A worker honeybee lives about six weeks in the summer. A male bee's only job is to mate; once that's done (or once the season ends), they're essentially expendable. Sometimes, what you're seeing isn't a bee in distress, but a bee at the end of its natural life cycle. It's sad, but it's part of the ecosystem. Instead of feeding them sugar water—which can actually be harmful if the concentration is wrong—the best thing you can do is provide a habitat with diverse, native flowers that bloom from early spring to late fall.
What about the "Murder Hornet"?
Let's clear this up. The Northern Giant Hornet (formerly known by the media-hyped name "Murder Hornet") is not a bee. It's a vespis. While they are massive and intimidating, they are not lurking in every backyard in America. Most people who think they’ve photographed one have actually snapped a picture of a European Hornet or a Cicada Killer wasp. Both are big, but neither is the "bee-killing" giant from the headlines. If your photo shows a very large, orange-ish wasp, check the markings on the abdomen. Cicada killers have jagged, "mountain-like" yellow patterns, whereas the Giant Hornet has more distinct, solid bands.
Actionable steps for your backyard "Safari"
If you want to start documenting the diversity of bees in your own area, start with these steps:
- Plant for the specialists: If you only plant sunflowers, you’ll only see certain bees. Add some Tubular flowers (like Foxglove) for long-tongued bees and flat, landing-pad flowers (like Zinnias) for the smaller guys.
- Leave the "mess": Stop cleaning up your garden so thoroughly. Dead hollow stems and patches of bare dirt are vital nesting sites. If you cut everything back to the ground in October, you’re literally throwing away next year's bees.
- Use the right tech: Download the iNaturalist app. When you upload your photos of different types of bees, the AI gives you a starting point, but then real humans—actual entomologists—will eventually look at your photo and confirm the species. It turns your hobby into actual scientific data.

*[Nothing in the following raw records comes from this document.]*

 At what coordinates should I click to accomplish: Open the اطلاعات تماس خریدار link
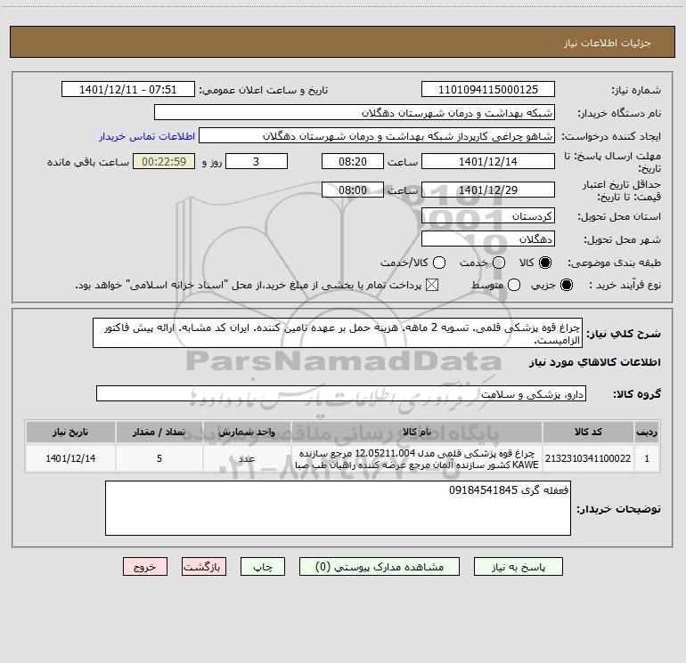pyautogui.click(x=147, y=136)
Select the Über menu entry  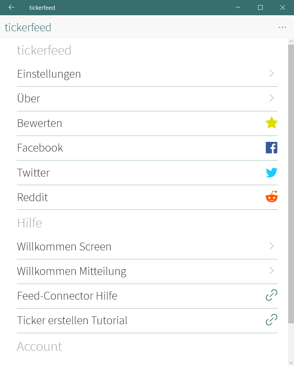[147, 99]
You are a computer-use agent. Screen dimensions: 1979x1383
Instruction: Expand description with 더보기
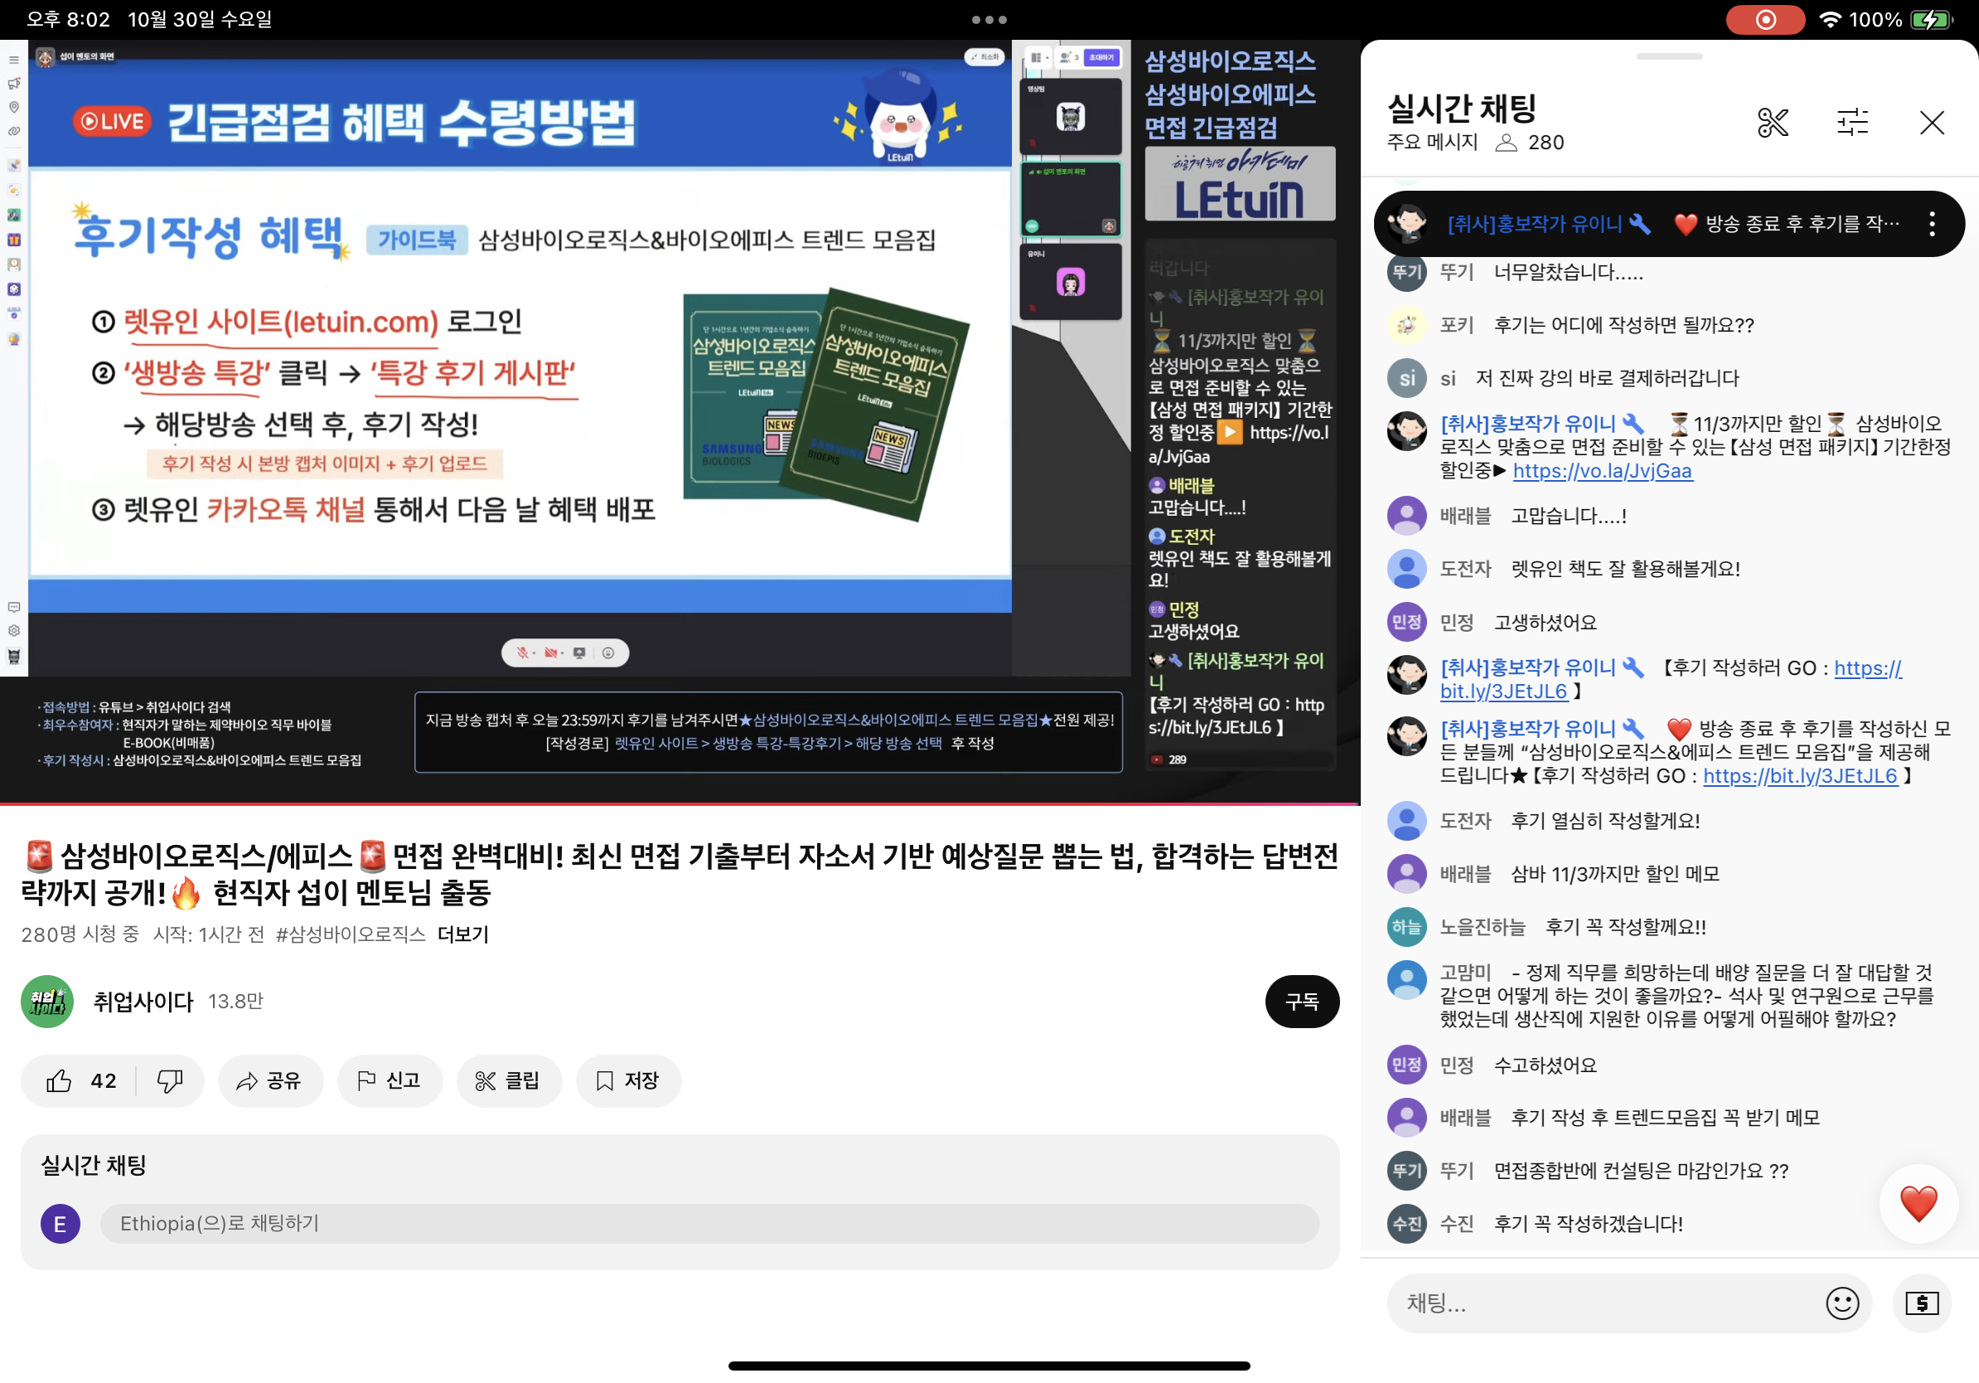(x=463, y=935)
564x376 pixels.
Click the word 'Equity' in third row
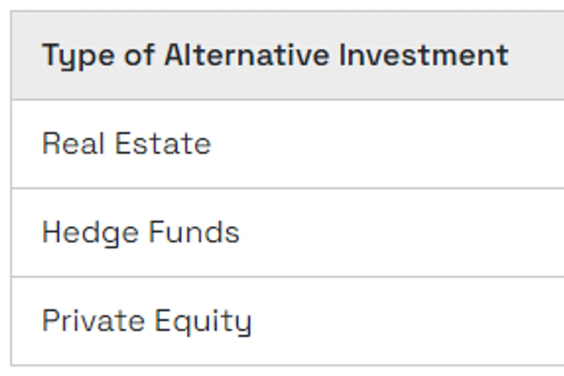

- Watch the "pollen pants": Start noticing the color of the pollen. Some bees carry white pollen, others bright orange or deep red. It’s a great way to track which bees are visiting which plants in your yard.
Bees are much more than just honey producers. They are the invisible glue holding the ecosystem together, one tiny, vibrating vibration at a time. The more you look at them through a lens, the more you realize that the "scary stinging bug" is actually a complex, beautiful, and mostly peaceful neighbor. Take the photo. Zoom in. You’ll be surprised at what’s actually living in your weeds.